Moreover, we found no association between recurrence rate and pterygium size, patient age or sex, which is in line with previous studies, although some other studies reported different recurrence rates according to patients' age.10, 23 Also, the mean recurrence time was 6.33 ± 0.57 months in the present study, which is in line with studies reporting the recurrences 4–6 months after surgery. Although only 3 cases were complicated with a recurrence of pterygium in one-year follow-up in the present study.

In this study we used the same dose and same duration for application of MMC for all patients in both groups to achieve a more comparable result and to limit the influence of factors implicated in pterygium recurrence. It is possible that using sutures versus fibrin glue to fix the tissue graft over the location of pterygium removal may have an effect on the risk of recurrence. Our techniques included the only suture without fibrin glue.
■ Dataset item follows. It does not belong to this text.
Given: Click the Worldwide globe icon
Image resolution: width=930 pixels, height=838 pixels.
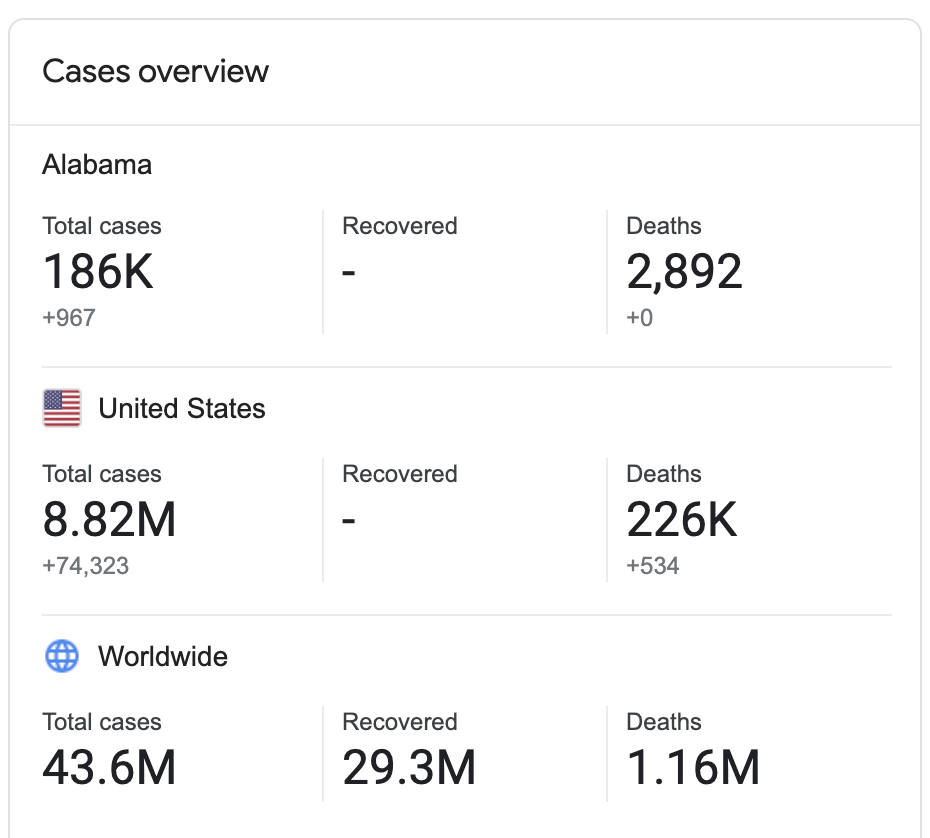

An unexpected finding of the present study was higher inflammation in AMT than CAT group, as the biological properties of AMT suggest anti-scarring, and anti-inflammatory properties for AMT,12, 13 so these conditions need to be further explored. The degree of conjunctival inflammation might affect the outcome of pterygium surgery. More inflammation in the site of pterygium surgery may induce more recurrence in AMT group. Previous studies reported persistent conjunctival inflammation around the surgical site after pterygium surgery in 31.5–40.7% of eyes that received an AMT, as in AMT group in our study, and therefore the recurrence rate was twice in this group.

Another important finding of the present study was similar healing time and post-surgical BCVA, which has been suggested by previous studies. For instance, Katırcıoglu et al have reported no statistically significant difference in postoperative visual acuity, change in visual acuity, and epithelial defect healing time between AMT and CAT, which is consistent with the results of the current study. Similarly, in the study by Chen and colleagues, the healing time was not different between groups, which confirms the results of the present study.

Both surgical procedures appear to be safe. We found no adverse events in both CAT and AMT groups. Adverse events specific to the surgeries evaluated in this study are granulation tissue, tenon cyst, graft necrosis, Dellen formation, and scleral thinning, ulceration or necrosis, which is similar to previous studies,17, 19, 30 while several studies have reported various complications, such as retraction, granuloma, scleral thinning, and glaucoma,18, 22 but, as suggested, complications of AMT and CAT are minor and do not threaten the visual acuity, which, in line with the present study, confirms the safety of both procedures.

The present study had several strengths, including following the patients for at least one year which gives a better perspective towards long-term recurrence rate. However, a longer follow-up period is needed to observe the late complications of MMC, which can include scleral necrosis. Moreover, the groups were comparable, as patients were randomly allocated to the surgical method and had similar demographics. This study had some limitations, including a relatively small sample size with an estimation of low statistical power (33%) and a disregard of the stages of pterygium which could have an impact on the results. The result of our studies may be influenced by populations selection (north of Iran), the indication for surgery, the definition of recurrence, and postoperative care. Moreover, despite the statistical result, this study showed a higher recurrence rate in AMT. Because the sample size affects statistical power, more patients should be enrolled in order to compare the two treatments in future studies.

In conclusion, the results of the present study indicated similar visual acuity changes and epithelial healing in CAT and AMT groups, but more inflammation and recurrence rate were seen in the AMT group. Therefore, it seems that CAT is the preferred method of pterygium surgery. We can also consider AMT because of the acceptable recurrence rate. It may be particularly advantageous for patients with glaucoma who require intact conjunctiva for future glaucoma procedures.